■ Task directions:
Exactly as written, retype the listing below, omitting the pictures.
*** Entries provided Section Begins ***
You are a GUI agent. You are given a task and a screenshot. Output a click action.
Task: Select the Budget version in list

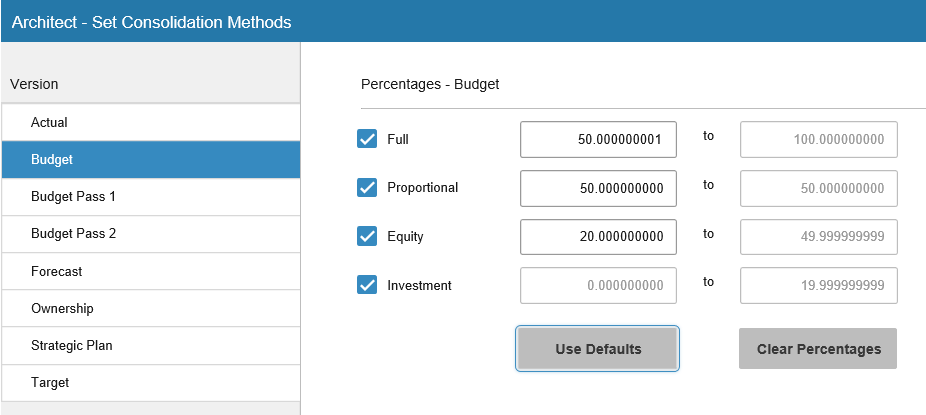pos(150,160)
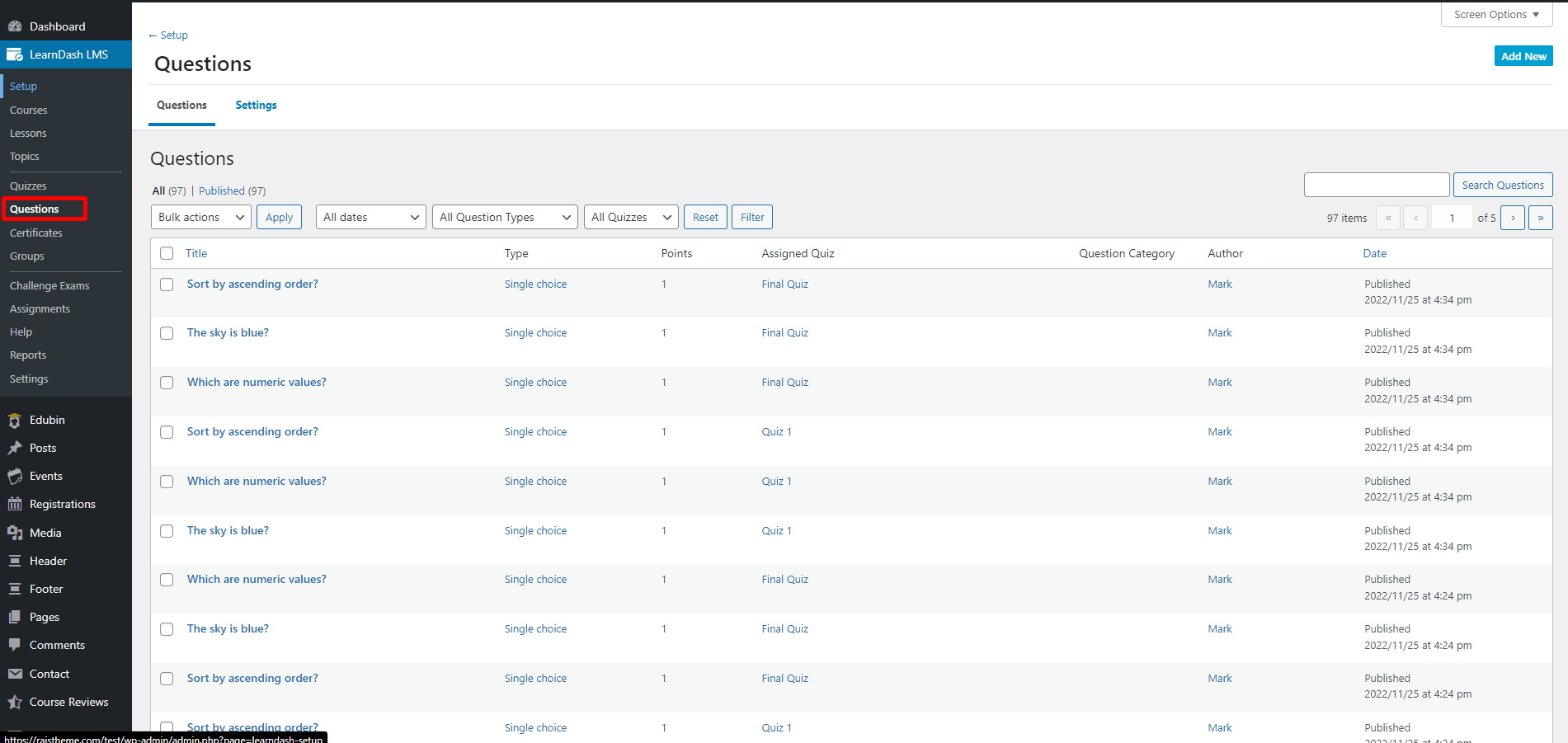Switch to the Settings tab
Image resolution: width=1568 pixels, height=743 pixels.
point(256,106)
*** Entries provided Section Ends ***
■ Solution to this task:
You are a GUI agent. You are given a task and a screenshot. Output a click action.
Task: Select the Budget version in list

pos(150,160)
Switch to the Settings tab
Image resolution: width=1568 pixels, height=743 pixels.
point(256,106)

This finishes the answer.